#### Exercise:
If a line in the entries contains the string "checkbox", include that line in your answer.
Supplied records START
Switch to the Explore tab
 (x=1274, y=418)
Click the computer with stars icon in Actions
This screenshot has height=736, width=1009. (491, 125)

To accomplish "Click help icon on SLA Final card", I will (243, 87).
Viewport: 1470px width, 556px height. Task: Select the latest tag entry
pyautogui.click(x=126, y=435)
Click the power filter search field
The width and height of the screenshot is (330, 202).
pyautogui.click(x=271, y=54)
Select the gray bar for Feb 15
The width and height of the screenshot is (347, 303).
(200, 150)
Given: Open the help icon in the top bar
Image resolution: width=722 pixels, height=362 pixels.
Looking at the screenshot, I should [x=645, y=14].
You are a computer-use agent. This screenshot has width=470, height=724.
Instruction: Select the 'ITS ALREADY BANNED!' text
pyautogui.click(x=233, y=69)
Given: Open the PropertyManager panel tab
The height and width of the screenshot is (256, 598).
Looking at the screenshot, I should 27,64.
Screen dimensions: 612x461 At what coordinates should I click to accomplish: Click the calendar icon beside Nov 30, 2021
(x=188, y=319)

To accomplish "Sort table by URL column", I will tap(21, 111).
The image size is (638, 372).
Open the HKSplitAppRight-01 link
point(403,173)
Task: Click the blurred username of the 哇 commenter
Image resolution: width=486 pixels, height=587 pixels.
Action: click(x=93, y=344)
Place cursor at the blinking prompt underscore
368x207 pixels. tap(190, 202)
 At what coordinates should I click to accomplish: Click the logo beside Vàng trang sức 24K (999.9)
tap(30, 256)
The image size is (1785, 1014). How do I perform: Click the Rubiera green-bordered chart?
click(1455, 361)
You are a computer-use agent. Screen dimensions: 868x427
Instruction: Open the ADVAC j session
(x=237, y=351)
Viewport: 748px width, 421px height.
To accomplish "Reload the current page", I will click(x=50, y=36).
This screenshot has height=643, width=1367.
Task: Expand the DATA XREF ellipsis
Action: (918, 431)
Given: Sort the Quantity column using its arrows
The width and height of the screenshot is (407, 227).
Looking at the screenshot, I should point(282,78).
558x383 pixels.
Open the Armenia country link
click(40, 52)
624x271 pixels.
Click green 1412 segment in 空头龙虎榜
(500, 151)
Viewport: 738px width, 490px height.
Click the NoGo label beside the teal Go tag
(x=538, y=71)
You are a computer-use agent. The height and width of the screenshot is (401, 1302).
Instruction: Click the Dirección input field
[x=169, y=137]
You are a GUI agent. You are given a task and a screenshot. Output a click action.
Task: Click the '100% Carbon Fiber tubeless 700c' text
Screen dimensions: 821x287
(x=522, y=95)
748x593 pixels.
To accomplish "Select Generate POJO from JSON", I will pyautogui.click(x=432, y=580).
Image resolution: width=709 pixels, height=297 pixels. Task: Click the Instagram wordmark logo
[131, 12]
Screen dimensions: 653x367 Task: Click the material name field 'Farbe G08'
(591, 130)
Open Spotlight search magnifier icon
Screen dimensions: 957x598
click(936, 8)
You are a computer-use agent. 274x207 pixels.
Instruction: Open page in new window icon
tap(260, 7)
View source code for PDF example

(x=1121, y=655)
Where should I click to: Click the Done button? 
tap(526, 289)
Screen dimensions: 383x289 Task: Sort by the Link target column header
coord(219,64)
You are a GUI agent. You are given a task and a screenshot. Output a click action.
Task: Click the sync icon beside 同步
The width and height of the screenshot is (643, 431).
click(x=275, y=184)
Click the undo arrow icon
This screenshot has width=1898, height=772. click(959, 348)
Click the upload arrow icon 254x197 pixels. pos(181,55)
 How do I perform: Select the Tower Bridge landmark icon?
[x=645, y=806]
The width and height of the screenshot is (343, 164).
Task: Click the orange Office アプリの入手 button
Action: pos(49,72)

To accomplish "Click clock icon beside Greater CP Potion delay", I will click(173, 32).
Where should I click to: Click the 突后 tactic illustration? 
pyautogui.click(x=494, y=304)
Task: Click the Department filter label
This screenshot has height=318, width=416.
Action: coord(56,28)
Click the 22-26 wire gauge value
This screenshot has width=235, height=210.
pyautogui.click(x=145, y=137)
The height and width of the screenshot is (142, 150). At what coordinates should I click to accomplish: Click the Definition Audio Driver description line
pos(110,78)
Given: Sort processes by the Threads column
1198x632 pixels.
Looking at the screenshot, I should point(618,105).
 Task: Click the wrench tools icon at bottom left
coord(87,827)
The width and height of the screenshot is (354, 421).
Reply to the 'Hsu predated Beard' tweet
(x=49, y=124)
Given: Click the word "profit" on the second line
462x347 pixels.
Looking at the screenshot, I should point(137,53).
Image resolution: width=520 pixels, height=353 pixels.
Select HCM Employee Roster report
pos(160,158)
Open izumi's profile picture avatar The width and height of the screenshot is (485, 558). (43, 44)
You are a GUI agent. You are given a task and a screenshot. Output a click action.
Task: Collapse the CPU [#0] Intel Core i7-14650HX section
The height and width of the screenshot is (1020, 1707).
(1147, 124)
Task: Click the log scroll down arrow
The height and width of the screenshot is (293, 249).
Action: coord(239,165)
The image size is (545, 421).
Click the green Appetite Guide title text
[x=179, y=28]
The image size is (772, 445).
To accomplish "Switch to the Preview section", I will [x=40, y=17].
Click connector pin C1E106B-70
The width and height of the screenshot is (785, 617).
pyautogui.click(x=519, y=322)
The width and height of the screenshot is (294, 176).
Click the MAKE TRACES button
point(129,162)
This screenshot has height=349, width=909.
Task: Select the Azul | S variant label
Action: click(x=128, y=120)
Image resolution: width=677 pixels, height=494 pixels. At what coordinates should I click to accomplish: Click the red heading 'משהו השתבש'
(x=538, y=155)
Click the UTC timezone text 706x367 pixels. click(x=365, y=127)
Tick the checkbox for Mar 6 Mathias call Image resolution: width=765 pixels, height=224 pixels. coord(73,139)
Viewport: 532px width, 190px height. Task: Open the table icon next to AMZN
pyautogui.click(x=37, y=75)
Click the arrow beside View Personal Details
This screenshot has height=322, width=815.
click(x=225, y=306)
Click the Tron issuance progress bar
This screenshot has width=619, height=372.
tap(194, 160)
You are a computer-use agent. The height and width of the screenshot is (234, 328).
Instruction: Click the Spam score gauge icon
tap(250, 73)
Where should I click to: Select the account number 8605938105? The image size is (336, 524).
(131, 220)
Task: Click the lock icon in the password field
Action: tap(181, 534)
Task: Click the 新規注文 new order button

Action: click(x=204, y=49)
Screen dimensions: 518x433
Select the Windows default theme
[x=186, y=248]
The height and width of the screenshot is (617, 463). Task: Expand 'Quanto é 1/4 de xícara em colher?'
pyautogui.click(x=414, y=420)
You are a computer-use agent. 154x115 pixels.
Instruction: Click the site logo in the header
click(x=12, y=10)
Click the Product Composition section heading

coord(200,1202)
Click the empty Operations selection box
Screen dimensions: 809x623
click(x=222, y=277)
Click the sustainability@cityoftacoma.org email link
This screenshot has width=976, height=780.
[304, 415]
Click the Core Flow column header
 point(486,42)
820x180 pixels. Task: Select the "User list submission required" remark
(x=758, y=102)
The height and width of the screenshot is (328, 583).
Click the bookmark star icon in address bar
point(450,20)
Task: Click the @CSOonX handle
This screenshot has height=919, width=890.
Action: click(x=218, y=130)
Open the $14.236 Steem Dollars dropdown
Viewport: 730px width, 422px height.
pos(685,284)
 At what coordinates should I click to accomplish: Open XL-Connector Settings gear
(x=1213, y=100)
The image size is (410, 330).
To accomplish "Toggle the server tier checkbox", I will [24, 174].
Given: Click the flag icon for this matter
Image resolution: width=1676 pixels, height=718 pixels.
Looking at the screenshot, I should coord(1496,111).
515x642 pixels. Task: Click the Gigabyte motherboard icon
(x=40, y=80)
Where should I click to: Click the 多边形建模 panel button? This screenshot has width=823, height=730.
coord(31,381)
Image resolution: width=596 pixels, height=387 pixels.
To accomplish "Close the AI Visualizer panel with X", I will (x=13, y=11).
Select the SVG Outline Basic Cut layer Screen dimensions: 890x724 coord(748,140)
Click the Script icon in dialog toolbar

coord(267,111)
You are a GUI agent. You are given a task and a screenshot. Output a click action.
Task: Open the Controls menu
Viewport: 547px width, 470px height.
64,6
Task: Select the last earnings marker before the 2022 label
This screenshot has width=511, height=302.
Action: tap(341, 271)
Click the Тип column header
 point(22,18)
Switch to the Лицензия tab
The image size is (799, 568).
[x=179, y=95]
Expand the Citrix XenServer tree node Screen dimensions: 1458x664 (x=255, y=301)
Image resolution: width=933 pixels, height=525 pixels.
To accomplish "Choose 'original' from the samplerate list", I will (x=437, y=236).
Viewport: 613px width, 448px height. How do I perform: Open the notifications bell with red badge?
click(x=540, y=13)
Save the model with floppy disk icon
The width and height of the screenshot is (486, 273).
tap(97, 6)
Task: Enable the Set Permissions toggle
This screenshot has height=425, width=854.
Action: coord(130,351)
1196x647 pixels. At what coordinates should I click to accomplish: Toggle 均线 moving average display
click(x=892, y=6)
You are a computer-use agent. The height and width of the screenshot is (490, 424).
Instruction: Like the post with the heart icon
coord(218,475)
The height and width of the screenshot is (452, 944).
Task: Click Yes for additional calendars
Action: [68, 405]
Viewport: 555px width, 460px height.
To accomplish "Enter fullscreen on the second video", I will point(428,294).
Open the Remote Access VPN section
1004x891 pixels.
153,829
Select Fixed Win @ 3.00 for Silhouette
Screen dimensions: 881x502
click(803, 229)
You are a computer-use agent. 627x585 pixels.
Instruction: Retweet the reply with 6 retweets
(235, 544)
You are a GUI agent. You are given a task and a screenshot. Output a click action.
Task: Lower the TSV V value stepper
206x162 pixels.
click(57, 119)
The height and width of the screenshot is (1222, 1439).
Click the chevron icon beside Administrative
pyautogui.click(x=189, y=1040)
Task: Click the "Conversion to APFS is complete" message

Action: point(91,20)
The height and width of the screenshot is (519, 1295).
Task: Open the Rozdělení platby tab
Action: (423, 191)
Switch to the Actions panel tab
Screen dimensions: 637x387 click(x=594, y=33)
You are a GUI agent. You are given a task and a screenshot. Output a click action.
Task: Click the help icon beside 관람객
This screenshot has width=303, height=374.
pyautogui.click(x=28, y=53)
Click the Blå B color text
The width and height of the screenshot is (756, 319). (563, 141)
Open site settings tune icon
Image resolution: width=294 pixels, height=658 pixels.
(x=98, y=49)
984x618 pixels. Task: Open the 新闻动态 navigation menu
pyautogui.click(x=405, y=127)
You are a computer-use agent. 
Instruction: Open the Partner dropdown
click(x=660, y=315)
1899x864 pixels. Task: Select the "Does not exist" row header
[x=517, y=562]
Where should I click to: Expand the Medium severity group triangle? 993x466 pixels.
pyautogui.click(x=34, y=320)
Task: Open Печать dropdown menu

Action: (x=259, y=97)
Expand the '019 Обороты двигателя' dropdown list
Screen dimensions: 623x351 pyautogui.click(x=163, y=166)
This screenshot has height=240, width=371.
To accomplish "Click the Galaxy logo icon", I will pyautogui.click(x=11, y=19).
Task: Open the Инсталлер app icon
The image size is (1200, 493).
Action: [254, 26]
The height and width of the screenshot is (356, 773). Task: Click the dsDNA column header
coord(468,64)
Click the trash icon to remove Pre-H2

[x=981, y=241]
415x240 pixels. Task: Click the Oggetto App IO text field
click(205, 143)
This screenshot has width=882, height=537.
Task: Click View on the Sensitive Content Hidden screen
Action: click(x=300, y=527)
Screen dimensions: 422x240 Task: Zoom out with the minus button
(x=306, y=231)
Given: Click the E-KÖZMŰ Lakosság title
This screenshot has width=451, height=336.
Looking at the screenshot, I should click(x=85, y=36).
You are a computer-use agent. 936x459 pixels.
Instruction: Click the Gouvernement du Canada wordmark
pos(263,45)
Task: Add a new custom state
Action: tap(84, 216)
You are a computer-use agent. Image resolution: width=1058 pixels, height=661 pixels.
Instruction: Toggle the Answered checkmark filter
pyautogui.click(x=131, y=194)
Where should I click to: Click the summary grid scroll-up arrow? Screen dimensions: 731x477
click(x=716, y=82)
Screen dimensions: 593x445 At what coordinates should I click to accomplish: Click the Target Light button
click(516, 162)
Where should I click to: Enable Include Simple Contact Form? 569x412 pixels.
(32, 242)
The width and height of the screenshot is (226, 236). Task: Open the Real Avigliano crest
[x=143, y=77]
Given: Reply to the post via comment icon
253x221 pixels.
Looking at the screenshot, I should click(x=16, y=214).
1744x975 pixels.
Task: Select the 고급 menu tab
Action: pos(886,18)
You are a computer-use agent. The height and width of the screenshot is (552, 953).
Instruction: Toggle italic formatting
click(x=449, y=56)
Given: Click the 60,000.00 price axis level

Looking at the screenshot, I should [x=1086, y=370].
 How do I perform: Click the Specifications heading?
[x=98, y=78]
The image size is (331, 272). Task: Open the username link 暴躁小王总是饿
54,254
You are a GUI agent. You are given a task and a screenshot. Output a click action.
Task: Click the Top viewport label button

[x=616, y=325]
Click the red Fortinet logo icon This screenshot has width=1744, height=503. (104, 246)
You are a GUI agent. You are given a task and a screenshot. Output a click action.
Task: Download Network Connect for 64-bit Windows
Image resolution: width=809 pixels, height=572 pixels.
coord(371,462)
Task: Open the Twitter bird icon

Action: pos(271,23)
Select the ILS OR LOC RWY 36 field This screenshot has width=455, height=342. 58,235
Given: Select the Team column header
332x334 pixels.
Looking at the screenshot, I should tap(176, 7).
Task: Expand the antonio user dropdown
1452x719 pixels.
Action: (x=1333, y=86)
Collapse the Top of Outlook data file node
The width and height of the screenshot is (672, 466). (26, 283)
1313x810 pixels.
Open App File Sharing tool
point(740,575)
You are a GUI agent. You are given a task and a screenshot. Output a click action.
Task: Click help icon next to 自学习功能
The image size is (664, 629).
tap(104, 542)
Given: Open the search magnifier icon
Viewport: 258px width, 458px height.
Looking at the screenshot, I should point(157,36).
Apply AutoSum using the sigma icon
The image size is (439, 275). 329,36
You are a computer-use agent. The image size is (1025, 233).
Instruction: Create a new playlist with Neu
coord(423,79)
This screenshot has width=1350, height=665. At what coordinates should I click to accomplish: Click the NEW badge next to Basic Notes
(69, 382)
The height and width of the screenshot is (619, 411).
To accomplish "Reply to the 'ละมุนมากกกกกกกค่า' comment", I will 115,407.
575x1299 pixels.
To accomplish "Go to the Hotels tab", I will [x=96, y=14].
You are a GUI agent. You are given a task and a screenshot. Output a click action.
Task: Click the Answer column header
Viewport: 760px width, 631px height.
Supplied records END
#### Expected answer:
Tick the checkbox for Mar 6 Mathias call Image resolution: width=765 pixels, height=224 pixels. coord(73,139)
To accomplish "Toggle the server tier checkbox", I will [24, 174].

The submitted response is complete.